Copy each record exactly as it reads, leaving out any pictures it holds.

Supplied material: Begin

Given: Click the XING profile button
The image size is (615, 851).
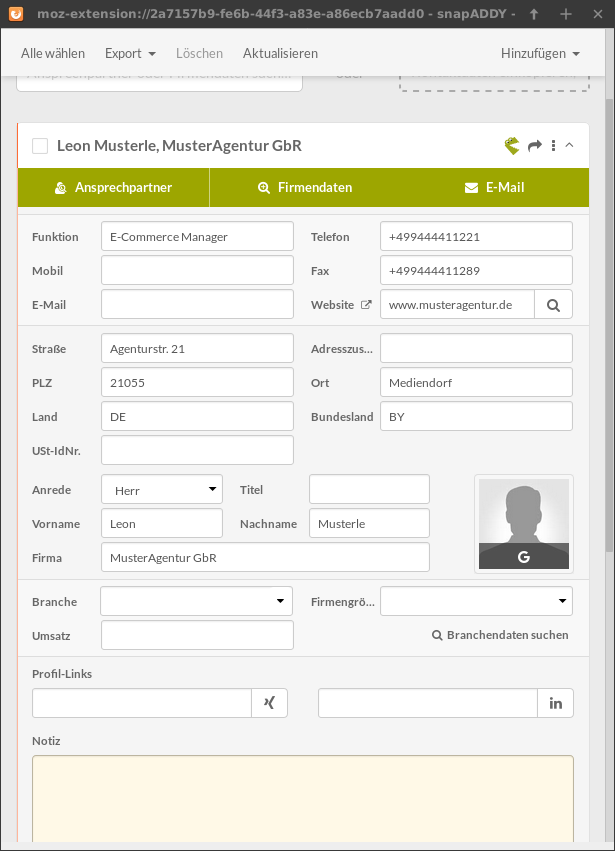Looking at the screenshot, I should point(269,703).
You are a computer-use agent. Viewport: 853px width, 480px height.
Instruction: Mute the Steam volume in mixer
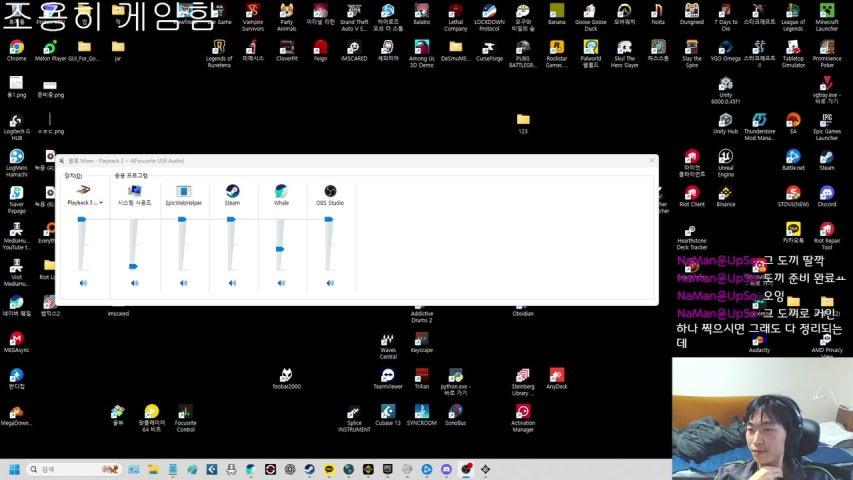[232, 283]
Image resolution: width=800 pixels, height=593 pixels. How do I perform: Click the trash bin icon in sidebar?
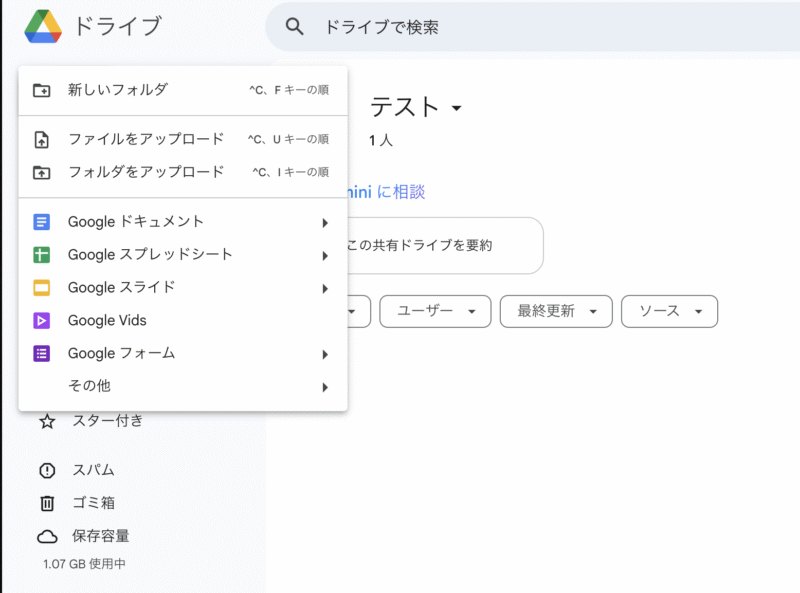coord(47,503)
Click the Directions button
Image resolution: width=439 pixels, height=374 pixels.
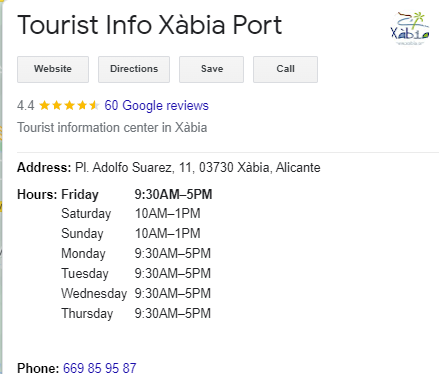tap(134, 69)
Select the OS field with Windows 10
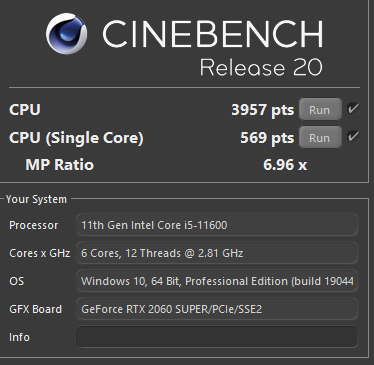Image resolution: width=374 pixels, height=365 pixels. [217, 281]
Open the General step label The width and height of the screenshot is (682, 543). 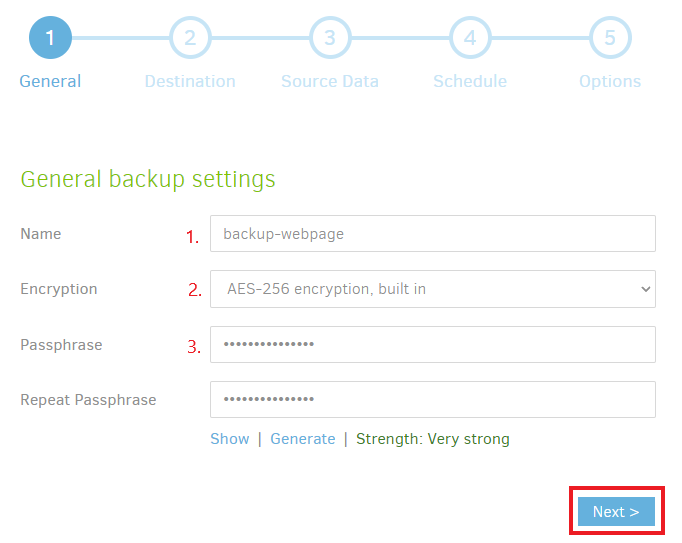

Supplied material: End

Response box >>
Given: Click the XING profile button
The image size is (615, 851).
Looking at the screenshot, I should point(269,703).
You are a computer-use agent. Viewport: 853px width, 480px height.
Instruction: Mute the Steam volume in mixer
[232, 283]
Image resolution: width=800 pixels, height=593 pixels. How do I perform: Click the trash bin icon in sidebar?
coord(47,503)
Click the Directions button
Image resolution: width=439 pixels, height=374 pixels.
tap(134, 69)
Select the OS field with Windows 10
Image resolution: width=374 pixels, height=365 pixels. [217, 281]
Open the General step label The width and height of the screenshot is (682, 543). 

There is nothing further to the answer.